Bosquinha fut surprise, et agréablement. Elle craignait que l’évêque ne tienne absolument à copier ses dossiers avant de permettre aux Enfants de l’Esprit de continuer – tentative supplémentaire d’affirmer la prééminence de l’évêché sur le monastère.
— Merci, dit Dom Cristão, embrassant la main qui lui était tendue.
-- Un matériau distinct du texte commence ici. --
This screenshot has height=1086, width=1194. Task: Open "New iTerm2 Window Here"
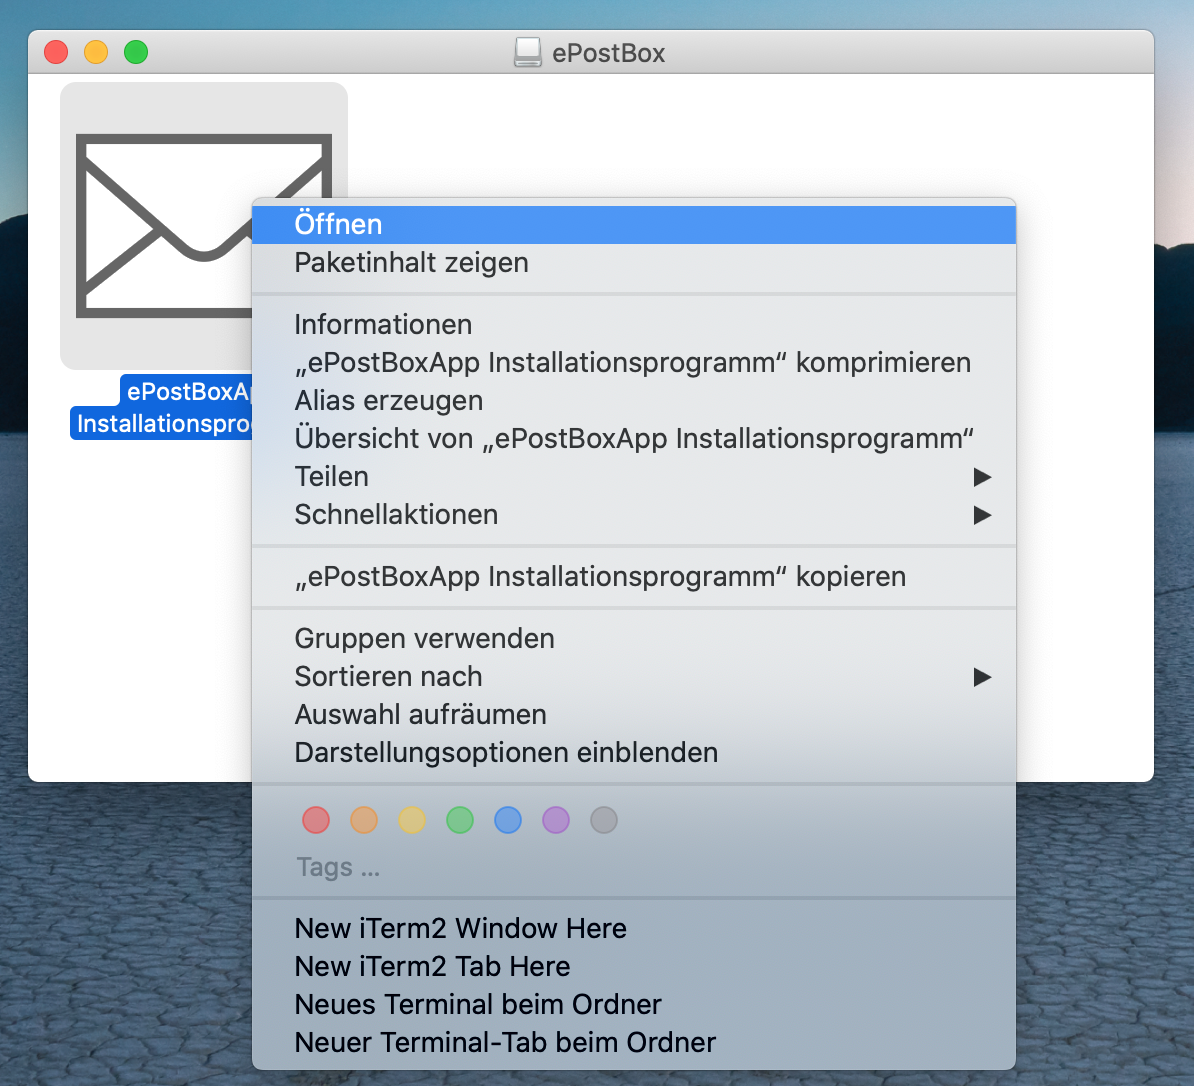click(460, 929)
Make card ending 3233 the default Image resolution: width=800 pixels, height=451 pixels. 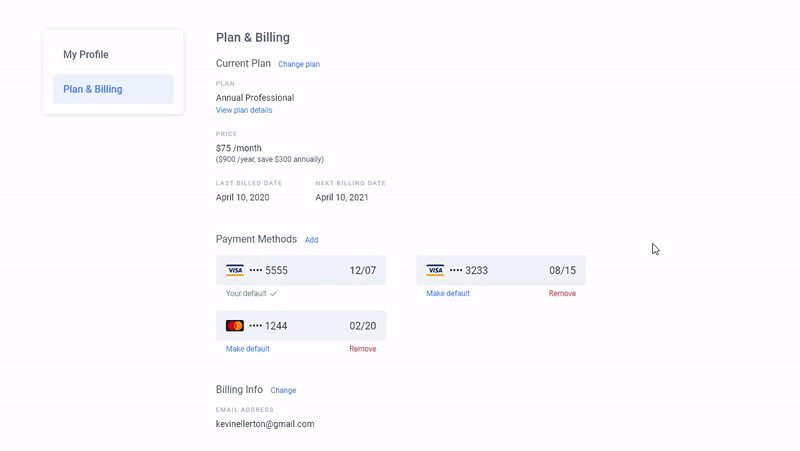[x=448, y=293]
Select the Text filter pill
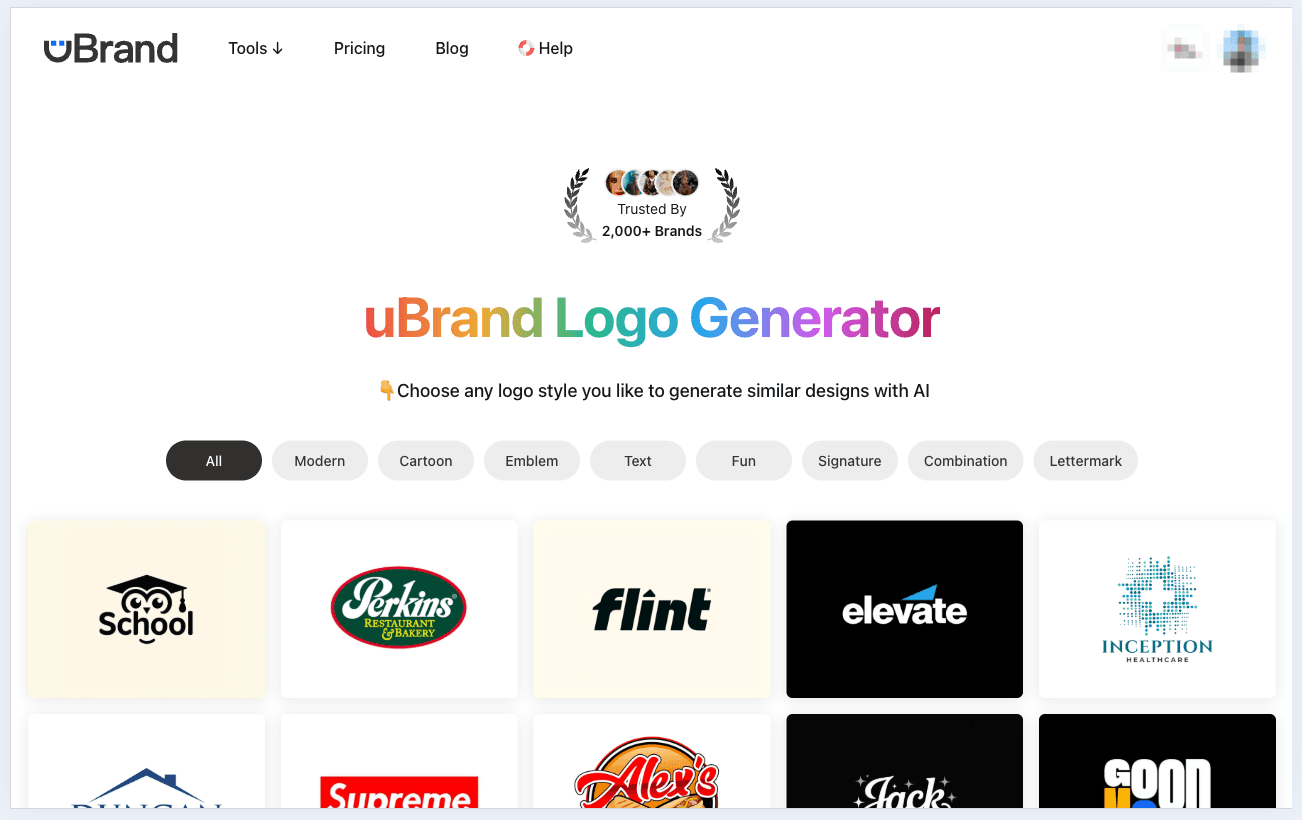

L’évêque regarda froidement Bosquinha.
— Il ne faut pas prendre cet air surpris, Madame le Maire. Les Enfants de l’Esprit travaillent sur le savoir du monde, de sorte que nous utilisons les mémoires publiques dans un but exclusivement administratif. En ce qui concerne la Bible, nous sommes tellement démodés et fidèles à nos habitudes que nous en avons plusieurs exemplaires reliés en cuir dans la cathédrale. Le Congrès Stellaire ne peut pas voler nos exemplaires de la Parole de Dieu.
Il sourit. Malicieusement, bien entendu. Bosquinha lui rendit joyeusement son sourire.
— Une petite question, intervint Dom Cristão. Lorsque nos archives auront été détruites, et que nous les aurons recopiées à partir des dossiers du Porte-Parole, qu’est-ce qui pourra empêcher le Congrès de recommencer ? Et même plusieurs fois ?
— C’est la difficulté, répondit Bosquinha. Ce que nous faisons dépend de ce que le Congrès tentera d’accomplir. Peut-être, en fait, ne détruira-t-il pas nos archives. Peut-être nous les rendra-t-il. Peut-être nous rendra-t-il nos archives essentielles après cette démonstration de puissance. Comme j’ignore totalement pour quelle raison nous sommes punis, comment pourrais-je deviner jusqu’où cela ira ? S’ils nous laissent un moyen quelconque de rester loyaux, dans ce cas, naturellement, nous resterons également vulnérables à des punitions ultérieures.